Researchers suspect that injuries to nerves during the attachment of the implants in the jaw may cause pain Trigger of the pain may have been. However, the study only included a small number of participants and some of the subjects already suffered from pre-existing conditions such as depression or chronic nerve pain. So more research is needed to evaluate the findings.
What can I do to preserve my dental implant in the long term??
Dentures or artificial teeth do not mean that less care is required than with natural teeth – on the contrary.
- Pay attention to Consistent oral hygiene. Clean the interdental spaces in particular regularly using dental floss or an interdental brush and change your toothbrush every 1-2 months.
- In addition, if possible, use a Toothpaste with antibacterial agents and, if necessary, an antibacterial mouth rinse. The more thoroughly you prevent plaque buildup, the more likely you are to avoid painful inflammation around the implant.

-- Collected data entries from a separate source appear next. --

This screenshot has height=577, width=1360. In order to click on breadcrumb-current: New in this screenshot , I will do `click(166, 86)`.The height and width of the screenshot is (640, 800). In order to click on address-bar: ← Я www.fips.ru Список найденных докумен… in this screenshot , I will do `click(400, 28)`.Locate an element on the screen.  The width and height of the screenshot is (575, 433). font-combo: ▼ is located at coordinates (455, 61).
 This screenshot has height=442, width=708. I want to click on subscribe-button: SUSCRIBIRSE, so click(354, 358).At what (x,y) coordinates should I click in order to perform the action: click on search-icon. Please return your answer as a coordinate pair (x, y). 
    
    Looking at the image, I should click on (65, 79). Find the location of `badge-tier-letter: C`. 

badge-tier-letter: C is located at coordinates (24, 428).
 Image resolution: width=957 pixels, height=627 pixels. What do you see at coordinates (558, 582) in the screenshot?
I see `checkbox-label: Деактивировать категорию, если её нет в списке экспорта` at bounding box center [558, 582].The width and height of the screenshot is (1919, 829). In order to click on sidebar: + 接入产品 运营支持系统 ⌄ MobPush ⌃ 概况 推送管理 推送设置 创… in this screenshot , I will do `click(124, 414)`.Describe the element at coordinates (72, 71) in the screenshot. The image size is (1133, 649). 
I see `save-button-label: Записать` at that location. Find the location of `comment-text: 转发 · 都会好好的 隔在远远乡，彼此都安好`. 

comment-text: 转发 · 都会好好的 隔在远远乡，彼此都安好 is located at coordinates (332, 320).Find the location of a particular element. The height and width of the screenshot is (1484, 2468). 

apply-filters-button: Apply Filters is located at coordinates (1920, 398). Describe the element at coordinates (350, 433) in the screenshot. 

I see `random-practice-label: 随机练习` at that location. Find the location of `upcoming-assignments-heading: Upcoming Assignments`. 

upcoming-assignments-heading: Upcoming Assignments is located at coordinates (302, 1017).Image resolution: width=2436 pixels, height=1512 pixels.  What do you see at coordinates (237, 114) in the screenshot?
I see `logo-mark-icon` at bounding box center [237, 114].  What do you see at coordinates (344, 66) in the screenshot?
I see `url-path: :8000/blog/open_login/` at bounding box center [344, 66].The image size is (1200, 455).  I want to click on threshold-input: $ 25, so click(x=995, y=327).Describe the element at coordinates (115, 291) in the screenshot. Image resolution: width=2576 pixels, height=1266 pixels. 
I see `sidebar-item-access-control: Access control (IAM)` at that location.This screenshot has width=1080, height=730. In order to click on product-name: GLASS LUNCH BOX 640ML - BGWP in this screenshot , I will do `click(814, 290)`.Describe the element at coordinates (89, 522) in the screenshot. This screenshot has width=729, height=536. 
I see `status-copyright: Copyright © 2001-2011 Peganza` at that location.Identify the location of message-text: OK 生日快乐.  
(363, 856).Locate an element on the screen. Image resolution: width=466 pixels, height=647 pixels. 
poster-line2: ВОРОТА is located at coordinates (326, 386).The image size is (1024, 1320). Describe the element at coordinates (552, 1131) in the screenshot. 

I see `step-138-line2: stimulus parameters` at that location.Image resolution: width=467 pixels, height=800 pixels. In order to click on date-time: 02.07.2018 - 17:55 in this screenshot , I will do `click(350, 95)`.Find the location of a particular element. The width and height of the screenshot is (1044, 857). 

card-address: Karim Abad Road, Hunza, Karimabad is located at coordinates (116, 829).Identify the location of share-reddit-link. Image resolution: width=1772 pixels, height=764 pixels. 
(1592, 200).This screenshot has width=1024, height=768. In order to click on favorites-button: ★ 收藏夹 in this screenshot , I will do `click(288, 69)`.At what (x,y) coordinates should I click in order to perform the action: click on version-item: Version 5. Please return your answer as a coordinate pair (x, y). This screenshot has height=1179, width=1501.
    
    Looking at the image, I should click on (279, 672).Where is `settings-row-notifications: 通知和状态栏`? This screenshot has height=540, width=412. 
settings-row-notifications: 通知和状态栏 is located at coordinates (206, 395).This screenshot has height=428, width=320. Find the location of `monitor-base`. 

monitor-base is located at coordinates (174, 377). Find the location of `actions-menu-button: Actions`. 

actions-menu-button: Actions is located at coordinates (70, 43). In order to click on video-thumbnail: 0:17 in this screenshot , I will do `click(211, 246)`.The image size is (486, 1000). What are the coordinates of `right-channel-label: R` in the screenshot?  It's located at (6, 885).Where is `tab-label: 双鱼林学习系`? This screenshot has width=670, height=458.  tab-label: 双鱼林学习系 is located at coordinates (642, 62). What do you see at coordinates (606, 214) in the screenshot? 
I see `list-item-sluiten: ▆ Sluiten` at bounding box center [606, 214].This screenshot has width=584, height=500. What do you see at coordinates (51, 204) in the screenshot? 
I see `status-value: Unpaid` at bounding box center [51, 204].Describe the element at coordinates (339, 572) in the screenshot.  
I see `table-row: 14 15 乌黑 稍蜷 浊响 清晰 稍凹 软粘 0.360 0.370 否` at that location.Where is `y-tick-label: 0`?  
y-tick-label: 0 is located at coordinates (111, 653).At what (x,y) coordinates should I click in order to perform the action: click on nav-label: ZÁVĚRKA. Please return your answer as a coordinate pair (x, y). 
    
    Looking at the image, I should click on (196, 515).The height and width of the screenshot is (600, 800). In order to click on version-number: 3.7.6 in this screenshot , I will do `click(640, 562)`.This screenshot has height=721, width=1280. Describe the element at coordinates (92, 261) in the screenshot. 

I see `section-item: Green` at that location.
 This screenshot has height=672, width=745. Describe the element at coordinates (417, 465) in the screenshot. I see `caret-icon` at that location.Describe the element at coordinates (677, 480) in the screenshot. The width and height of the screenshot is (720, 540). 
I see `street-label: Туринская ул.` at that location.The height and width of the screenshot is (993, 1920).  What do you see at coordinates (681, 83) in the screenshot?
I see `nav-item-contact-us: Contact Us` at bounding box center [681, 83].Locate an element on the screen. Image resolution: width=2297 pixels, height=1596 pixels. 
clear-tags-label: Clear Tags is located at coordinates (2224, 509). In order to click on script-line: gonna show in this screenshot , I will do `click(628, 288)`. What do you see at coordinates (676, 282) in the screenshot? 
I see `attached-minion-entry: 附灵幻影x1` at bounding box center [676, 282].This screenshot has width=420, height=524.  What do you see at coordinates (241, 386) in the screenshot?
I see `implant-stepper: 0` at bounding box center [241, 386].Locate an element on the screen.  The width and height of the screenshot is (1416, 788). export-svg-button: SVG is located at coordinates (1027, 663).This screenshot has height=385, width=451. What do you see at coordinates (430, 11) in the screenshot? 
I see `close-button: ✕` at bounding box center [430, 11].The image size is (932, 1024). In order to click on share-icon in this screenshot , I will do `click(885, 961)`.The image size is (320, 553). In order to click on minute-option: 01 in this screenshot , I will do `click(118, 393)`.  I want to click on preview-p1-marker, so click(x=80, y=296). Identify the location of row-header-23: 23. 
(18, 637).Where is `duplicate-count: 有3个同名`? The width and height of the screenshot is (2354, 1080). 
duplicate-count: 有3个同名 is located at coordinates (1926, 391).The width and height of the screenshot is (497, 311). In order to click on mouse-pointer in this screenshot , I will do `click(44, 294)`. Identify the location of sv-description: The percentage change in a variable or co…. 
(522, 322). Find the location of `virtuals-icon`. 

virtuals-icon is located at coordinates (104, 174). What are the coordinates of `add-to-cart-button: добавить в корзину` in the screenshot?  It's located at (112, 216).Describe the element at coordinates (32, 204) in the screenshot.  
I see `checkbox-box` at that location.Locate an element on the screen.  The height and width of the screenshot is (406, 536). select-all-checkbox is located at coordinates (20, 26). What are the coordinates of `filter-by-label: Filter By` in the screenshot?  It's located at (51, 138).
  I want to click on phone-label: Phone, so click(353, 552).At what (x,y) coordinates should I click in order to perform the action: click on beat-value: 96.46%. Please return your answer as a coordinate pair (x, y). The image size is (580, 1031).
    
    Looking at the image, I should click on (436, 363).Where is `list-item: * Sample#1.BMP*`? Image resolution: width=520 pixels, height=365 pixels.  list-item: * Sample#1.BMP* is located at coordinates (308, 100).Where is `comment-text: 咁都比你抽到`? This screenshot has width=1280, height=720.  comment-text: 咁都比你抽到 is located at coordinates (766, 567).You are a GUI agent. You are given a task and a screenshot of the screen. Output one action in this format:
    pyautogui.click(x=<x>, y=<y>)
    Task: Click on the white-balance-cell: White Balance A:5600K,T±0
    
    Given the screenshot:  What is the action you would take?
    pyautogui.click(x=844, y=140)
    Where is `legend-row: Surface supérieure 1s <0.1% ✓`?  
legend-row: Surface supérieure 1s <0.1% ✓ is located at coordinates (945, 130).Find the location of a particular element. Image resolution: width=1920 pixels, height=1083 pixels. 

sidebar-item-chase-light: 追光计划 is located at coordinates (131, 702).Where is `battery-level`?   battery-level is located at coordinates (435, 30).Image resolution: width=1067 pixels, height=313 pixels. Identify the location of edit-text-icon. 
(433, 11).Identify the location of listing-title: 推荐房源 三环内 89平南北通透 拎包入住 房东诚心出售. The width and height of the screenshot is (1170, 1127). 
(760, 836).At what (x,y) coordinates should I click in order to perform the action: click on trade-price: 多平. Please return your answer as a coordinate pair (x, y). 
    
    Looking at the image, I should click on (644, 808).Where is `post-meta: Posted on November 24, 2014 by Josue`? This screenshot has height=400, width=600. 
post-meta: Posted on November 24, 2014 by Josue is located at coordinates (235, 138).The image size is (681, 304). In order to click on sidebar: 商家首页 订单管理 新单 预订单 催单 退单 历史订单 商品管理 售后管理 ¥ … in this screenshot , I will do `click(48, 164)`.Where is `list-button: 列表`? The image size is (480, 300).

- In addition, take the professional teeth cleaning Make regular visits to your dentist and take advantage of follow-up checkups and dental prophylaxis.
- Let Inflammations treat the infection in the nasal and maxillary sinus area immediately to avoid spreading the infection to the area around the dental implant.
- Finally, refrain from smoking if possible, and eat a healthy diet. It has been proven that the risk of bone inflammation after implantation increases significantly in smokers.
- Also Overweight promotes inflammatory processes in the body and thus also in the oral cavity. Pay attention to a healthy and balanced lifestyle as well as a nutrient-rich nutrition.
In summary, like any dental surgery, dental implantation involves certain risks and prolonged pain and swelling can be a side effect. Normally, however, your implant should not cause you any more pain after the healing phase and will accompany you for years as a reliable tooth replacement.